赤いドレスを着た女性は、私たちが泊まるはずだったホテルで変死体として発見された。
その共通点は腕の刺青と、謎の死。まるで用済みにされたような。
(私はさっきあの子をちょっとした能力で催眠術を解いた、はずだけど…)
「返答次第では、あばら骨を上から一本ずつへし折ることになるけど?」
「安心しろ。今はまだ死んでいない。だが、あのガキはまだウォンテッドの催眠から完全に解き放たれた訳じゃあない。直接確かめれば分かることだ」
敵は地面に拘束された姿勢のまま、不気味ながらに親切に教えてきた。
「承太郎!!由来!!」
ジョセフがこちらに駆け寄ってきた。
ジョセフは波紋が使えるから、表面が水で濡れている氷の地面の上を比較的早く移動することができた。

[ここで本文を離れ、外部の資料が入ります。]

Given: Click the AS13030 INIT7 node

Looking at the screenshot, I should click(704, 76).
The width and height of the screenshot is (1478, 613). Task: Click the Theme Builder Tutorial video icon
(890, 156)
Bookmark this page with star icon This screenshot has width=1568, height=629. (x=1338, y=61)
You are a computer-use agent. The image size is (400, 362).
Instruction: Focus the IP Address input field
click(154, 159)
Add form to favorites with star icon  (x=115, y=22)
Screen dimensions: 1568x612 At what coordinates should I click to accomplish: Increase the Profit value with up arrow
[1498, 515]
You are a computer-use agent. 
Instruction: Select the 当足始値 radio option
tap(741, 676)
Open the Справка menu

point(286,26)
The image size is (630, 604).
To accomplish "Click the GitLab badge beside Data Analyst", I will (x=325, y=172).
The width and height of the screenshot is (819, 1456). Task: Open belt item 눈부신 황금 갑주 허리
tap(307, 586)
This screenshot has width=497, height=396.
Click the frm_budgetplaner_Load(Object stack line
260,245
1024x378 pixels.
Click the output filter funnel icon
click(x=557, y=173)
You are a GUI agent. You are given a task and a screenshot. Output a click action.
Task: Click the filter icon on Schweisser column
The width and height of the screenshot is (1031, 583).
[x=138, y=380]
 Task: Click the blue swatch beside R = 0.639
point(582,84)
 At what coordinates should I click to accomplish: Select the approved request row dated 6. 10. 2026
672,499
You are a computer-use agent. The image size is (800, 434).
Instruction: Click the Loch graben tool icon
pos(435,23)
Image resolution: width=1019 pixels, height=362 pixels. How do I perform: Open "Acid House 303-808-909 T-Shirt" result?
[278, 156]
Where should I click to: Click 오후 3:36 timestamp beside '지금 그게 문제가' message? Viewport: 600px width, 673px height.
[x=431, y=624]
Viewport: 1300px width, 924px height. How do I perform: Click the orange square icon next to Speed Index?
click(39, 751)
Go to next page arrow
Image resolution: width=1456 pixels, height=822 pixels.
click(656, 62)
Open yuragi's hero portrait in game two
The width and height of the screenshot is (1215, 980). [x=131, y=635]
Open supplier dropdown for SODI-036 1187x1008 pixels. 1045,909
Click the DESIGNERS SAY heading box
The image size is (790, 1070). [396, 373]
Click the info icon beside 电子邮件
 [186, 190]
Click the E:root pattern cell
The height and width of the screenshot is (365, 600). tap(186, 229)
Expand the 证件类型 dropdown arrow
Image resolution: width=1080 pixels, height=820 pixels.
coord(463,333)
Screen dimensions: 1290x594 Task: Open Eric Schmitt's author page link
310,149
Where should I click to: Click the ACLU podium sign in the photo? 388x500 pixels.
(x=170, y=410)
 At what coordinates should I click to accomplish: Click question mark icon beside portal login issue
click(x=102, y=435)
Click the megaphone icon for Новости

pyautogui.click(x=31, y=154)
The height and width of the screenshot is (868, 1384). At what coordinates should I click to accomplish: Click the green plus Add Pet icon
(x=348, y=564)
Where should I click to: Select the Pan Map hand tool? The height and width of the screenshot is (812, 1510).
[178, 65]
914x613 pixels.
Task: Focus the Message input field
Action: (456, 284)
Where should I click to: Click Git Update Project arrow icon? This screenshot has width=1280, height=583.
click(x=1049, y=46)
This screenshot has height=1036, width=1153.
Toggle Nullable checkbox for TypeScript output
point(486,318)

「無事かお前ら?一体何があったんだ?この状況は…!」
驚くのも無理はない。
ここはスケートリンク並の広さで地面一体が氷で覆われているから。
「お前がやったのか?」
由来に聞いた。
「……そうですね。でも敵は承太郎のおかげで拘束できました。けど、この男は敵のスタンド能力で催眠をかけられているだけで、真の本体は別にいます」
「何じゃと!」
ジョセフはしゃがんで地面に拘束されている警察官の男を間近に見た。
「コイツが……」
(良かった。ジョースターさんが来てくれて。ジョースターさんのハーミットパープルなら、操られているとはいえ、何かしらの情報を得ることができるかもしれない)
タイミングがよく好都合だった。
それに肉親であるジョセフと承太郎が何事もなく合流ができたことに対しても、由来は安堵していた。